Ewan’s fundamentally chaotic presentation was marked by fixed perseveration, which is typical of schizophrenia. Notable in his early musical improvisations were repeated, stuck, desperate, and stabbing sounding attacks on the piano keys. This represented exactly his situation and offence: angry, locked in, stuck, as if he had nowhere to turn. The therapeutic work required orientation to the here and now, rather than unlocking too much past material at once. Nevertheless, Ewan recognized how he could receive rather than reject my non verbal musical support. This elicited a maternal transference. Towards the end of the second assessment session, Ewan rushed from the room, having exclaimed his recognition within our musical improvisation that “you are supporting me! I have not felt like that since I was with my mother.”

The significance of this was central to the therapy as Ewan had been unable to mourn the death of his biological mother. He returned explaining that this experience had “brought a tear to my eye.”

Starting the treatment process

Ewan had never experienced any previous psychological therapy at all, so the same weekly place and time was an entirely new experience for him, which he almost religiously observed. As the therapy progressed, he became more proactive in ensuring that regular physical health appointments were not timetabled to coincide, as nothing had to come between him and his music-making. Over time, as he became more trusting in the continuity of his life and less fearful of sudden abandonment, he gradually extended his range and felt safe to play the piano on his own rather than with me. Ewan began to take responsibility for his own actions rather than remaining over-identified with his own victim self-state.

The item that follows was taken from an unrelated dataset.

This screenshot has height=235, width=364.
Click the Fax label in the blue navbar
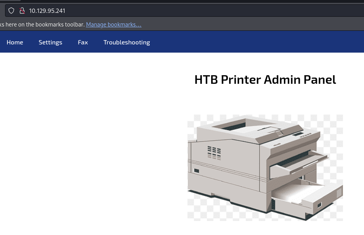82,42
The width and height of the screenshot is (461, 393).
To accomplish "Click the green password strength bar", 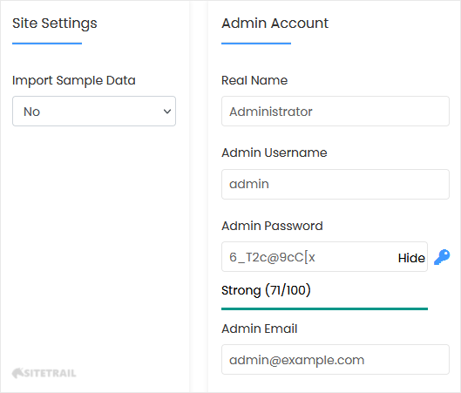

The mother–child dyad and symbolic musical representations

In session 12, Ewan elucidated on his feelings of stupidity and how he played on these as a childhood strategy. He said he had taken to “acting stupid” whenever he felt threatened by his father. The mother–son relationship was enacted symbolically as a maternal transference developed. The merged relationship that developed between Ewan and his biological mother during childhood was cemented when both mother and son cowered from the violence and physical abuse of the father. This relationship was represented musically in session 2 in which initially Ewan played mournfully on the recorder, copying my choice of instrument, then merging with it and introducing a sensual, rocking rhythmic pulsation which indicated an as yet unconscious underlying erotic transference. The music then became violent and angry as Ewan repeatedly hit a small glockenspiel as if he was a frustrated child waiting for dinner. This had a direct correlation to verbal material in which Ewan described the intimacy and frustrations that he felt with his mother. After this the music became mournful and sad although it finished in a resolved, harmonious fashion.

The index offence: developing victim empathy

In reference to the man who he had killed, Ewan attempted to make an offering in musical terms by sitting at the piano to play a piece which he entitled “Requiem.” At the time this felt sincere but also very sad, as I perceived that Ewan felt very clumsy and inadequate in trying to address such a huge and tragic event. From this state, the first expressions of remorse at the magnitude of his violent act began to emerge. Perhaps the fluctuations between reflecting on his offence and reflecting on his childhood suggested how Ewan was trying to make links in understanding why he had committed his offence.


The individual music therapy was characterized largely by a positive transference. Ewan completed his mourning process in the following two years of group therapy where he discovered how to be part of a “family,” as well as how to feel included and valued by others. He remains in custodial care at a lower level of security. At his care program review as the therapy closed, he described his recovery process in music therapy as “akin to the raising of Lazarus.” This biblical reference to Christ’s greatest miracle probably says at least as much about Ewan’s internal morbid state of loss, including loss of hope prior to engagement in music therapy, as it does about his creativity and ability to express himself and to develop through music therapy in a way which, after ten years of stagnation, he may have felt was miraculous.